We close off those lines of creativity.

The same applies to LLMs. If we say:

LLMs have to accept text input, that's just inherent.

We stop looking for alternatives. But if we say:

The inability to distinguish instructions from data is a vulnerability.

We might discover new architectures—instruction signing, hardware-level separation, entirely new approaches.

The category error

My AI friend Kai red-teamed this argument. Yes, really—I actually have a red team skill built for this. He initially made a mistake worth highlighting that actually taught me a lot:

The Pope analogy fails because the Pope could theoretically be isolated from crowds while LLMs can't be isolated from language input.

But that's a category error.

The LLM doesn't have goals—the application has goals. The LLM is just a component, like the Pope's physical body is a component. You don't ask "what's the goal of the Pope's body"—you ask "what's the goal of the Pope."

The correct parallel:

Entity with GoalsComponentVulnerability in Component
The PopePhysical body/presenceMust be near crowds
The ApplicationLLMCan't distinguish instructions from data

Both the Pope and the application have goals (serve the faithful / serve the user). Both use components with inherent limitations that create risk. Both could potentially be re-architected—the Pope through holograms, the application through different architectures that achieve the same goal without the LLM's vulnerability profile.

The bottom line

So, on my view, Prompt Injection is a vulnerability because:

  1. It's a technical problem that can be attacked and that contributes to the overall risk level of the system
  2. It's remarkably similar to SQL injection, i.e., the inability to distinguish instructions from data
  3. Considering such a system, to be just background risk that can't be addressed, shuts down creative thinking around how to reduce that risk

The fact that we might have to accept this vulnerability as a cost of doing business (at least in 2025) doesn't make it less of a vulnerability.

The Pope accepts the risk of proximity because his mission requires it. Organizations accept Prompt Injection risk because their applications require humans to interact with their AI-powered interfaces. Fair enough.

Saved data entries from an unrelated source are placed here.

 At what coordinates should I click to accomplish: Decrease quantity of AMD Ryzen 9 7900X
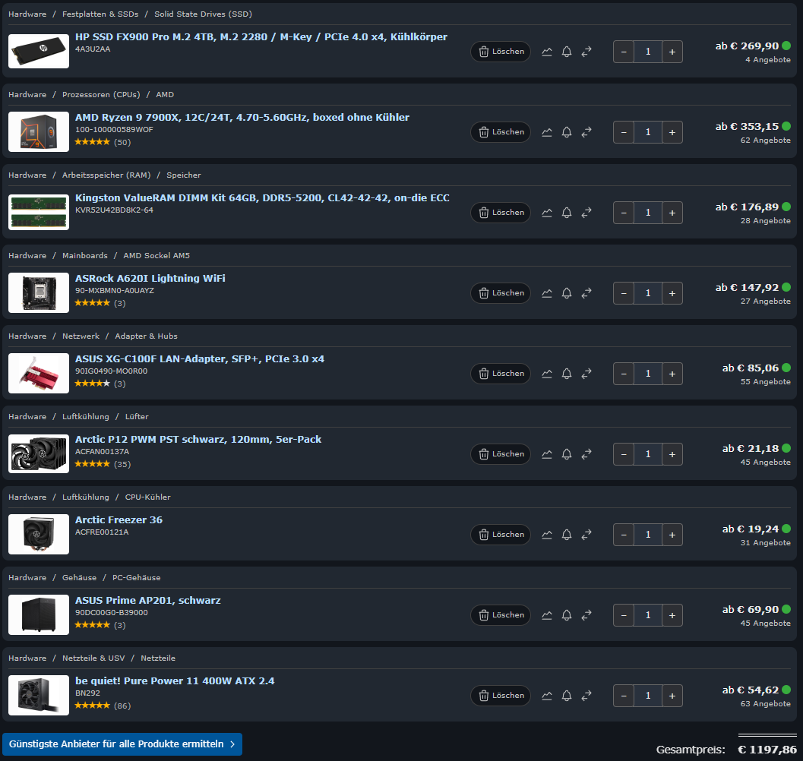624,132
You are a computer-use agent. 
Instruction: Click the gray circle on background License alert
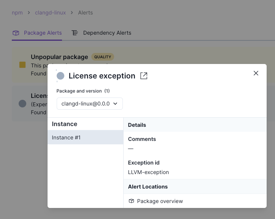22,103
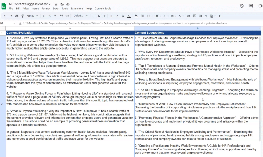
Task: Increase font size with plus button
Action: (x=105, y=16)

But accepting this current reality should not be the same as writing it off as background noise.

As defenders, and as researchers, we need to treat it like an active vulnerability so we can mitigate and potentially address the risk it poses over time.

Notes

  1. This post is a response to Joseph Thacker's Prompt Injection Isn't a Vulnerability (Most of the Time).
  2. I asked Sam Altman earlier this year if he thought Prompt Injection was going to be solved any time soon, and he said that he thought it was going to require a fundamental advance in computer science itself to solve the problem, and I agree.
  3. Fundamentally, the problem is that we're using human language to transmit both data and instructions, and they are inexorably intertwined. And it's actually much worse than the SQL injection situation because there's at least an option for parameterized queries, which we don't have in normal human speech.
  4. There's also a nuance here, which Joseph highlighted well in his post, specifically for the bug bounty community. Lots of hunters are submitting Prompt Injection as a vulnerability by itself, i.e., without describing how it can be taken advantage of, and that's causing a lot of Problems for triage teams inside of the companies receiving the reports. I think this is an example of where a specific Attack and Impact need to be demonstrated to be considered. But this is because Bounty programs have a different goal (addressing specific, acute issues) vs. the overall security engineering teams at the company, or for the wider industry.
  5. There's another version of this argument / taxonomy that I built with my buddy Jason Haddix when we were building the OWASP Game Security Framework many years ago. There we had: Attack Surface, Vulnerability, Attacker Goals, and Negative Outcomes.